Rewrite the material from its start through the line containing "Looking at the screenshot, the action is click(x=106, y=97).", inclusive, with "callout" replaced by "marker" and everything else unchanged. Leave the pictures out.
***
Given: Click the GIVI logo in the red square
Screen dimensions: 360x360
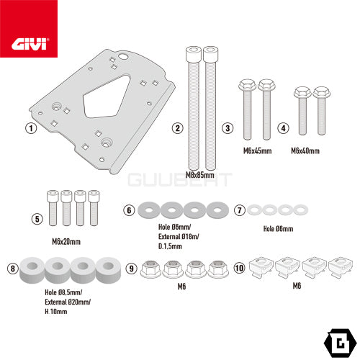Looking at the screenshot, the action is click(x=30, y=44).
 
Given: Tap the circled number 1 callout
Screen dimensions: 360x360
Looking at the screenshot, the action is click(x=31, y=128).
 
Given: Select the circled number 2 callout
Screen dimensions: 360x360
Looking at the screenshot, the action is click(x=178, y=128).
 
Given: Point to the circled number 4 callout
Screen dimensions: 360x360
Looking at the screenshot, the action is click(x=283, y=128).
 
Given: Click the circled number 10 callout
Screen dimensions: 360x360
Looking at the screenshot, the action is click(x=239, y=268).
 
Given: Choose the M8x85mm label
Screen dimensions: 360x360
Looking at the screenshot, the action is click(x=200, y=175).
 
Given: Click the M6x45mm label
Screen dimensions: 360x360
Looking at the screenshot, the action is click(x=257, y=151).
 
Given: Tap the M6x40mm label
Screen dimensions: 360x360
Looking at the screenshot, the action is click(x=305, y=151).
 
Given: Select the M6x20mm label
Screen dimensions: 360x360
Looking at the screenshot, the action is click(x=66, y=241).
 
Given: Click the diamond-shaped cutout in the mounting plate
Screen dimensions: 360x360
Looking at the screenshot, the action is click(x=106, y=97).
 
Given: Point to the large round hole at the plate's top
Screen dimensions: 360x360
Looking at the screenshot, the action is click(x=123, y=57).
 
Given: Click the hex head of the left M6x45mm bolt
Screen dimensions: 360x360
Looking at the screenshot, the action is click(x=247, y=85).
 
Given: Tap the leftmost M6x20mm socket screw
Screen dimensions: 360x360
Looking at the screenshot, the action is click(x=53, y=208).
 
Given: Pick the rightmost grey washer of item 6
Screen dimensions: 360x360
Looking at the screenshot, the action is click(x=217, y=210).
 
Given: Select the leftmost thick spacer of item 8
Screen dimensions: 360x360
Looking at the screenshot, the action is click(x=32, y=270).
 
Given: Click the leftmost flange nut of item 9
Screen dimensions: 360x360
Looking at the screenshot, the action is click(x=150, y=269).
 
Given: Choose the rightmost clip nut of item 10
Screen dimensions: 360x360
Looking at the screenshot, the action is click(x=341, y=267).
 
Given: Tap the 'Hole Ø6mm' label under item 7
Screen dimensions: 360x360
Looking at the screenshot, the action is click(x=278, y=229).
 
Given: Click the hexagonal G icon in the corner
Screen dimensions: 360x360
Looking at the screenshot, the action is click(x=340, y=343).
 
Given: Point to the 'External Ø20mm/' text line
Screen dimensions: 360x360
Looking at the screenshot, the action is click(x=68, y=302).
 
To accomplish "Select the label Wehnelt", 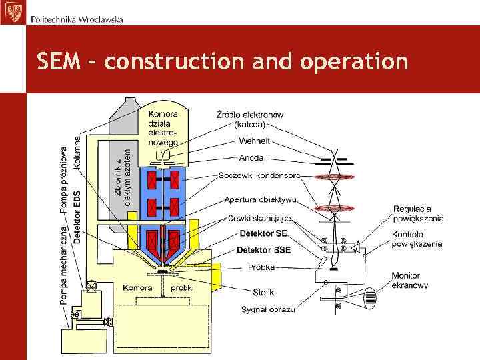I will [x=255, y=141].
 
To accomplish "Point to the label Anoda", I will [x=251, y=158].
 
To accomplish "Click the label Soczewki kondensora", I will [x=259, y=175].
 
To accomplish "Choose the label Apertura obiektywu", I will [x=261, y=199].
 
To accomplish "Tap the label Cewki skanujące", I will [x=259, y=218].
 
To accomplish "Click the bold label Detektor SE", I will [x=263, y=233].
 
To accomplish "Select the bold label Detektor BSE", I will [x=264, y=250].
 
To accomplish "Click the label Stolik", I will [x=263, y=292].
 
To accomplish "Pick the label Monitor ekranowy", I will [x=410, y=280].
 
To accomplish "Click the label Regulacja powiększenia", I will [x=418, y=213].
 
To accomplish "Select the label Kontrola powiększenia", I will [x=417, y=239].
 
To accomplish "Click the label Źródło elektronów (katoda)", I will [x=250, y=119].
***
ANSWER TO THE EXERCISE —
Given: Click the GIVI logo in the red square
Screen dimensions: 360x360
Looking at the screenshot, the action is click(x=30, y=44).
 
Given: Tap the circled number 1 marker
Screen dimensions: 360x360
Looking at the screenshot, the action is click(x=31, y=128).
 
Given: Select the circled number 2 marker
Screen dimensions: 360x360
Looking at the screenshot, the action is click(x=178, y=128).
 
Given: Point to the circled number 4 marker
Screen dimensions: 360x360
Looking at the screenshot, the action is click(x=283, y=128).
 
Given: Click the circled number 10 marker
Screen dimensions: 360x360
Looking at the screenshot, the action is click(x=239, y=268).
 
Given: Choose the M8x85mm label
Screen dimensions: 360x360
Looking at the screenshot, the action is click(x=200, y=175).
 
Given: Click the M6x45mm label
Screen dimensions: 360x360
Looking at the screenshot, the action is click(x=257, y=151).
 
Given: Tap the M6x40mm label
Screen dimensions: 360x360
Looking at the screenshot, the action is click(x=305, y=151).
 
Given: Select the M6x20mm label
Screen dimensions: 360x360
Looking at the screenshot, the action is click(x=66, y=241).
 
Given: Click the diamond-shaped cutout in the mounting plate
Screen dimensions: 360x360
Looking at the screenshot, the action is click(x=106, y=97).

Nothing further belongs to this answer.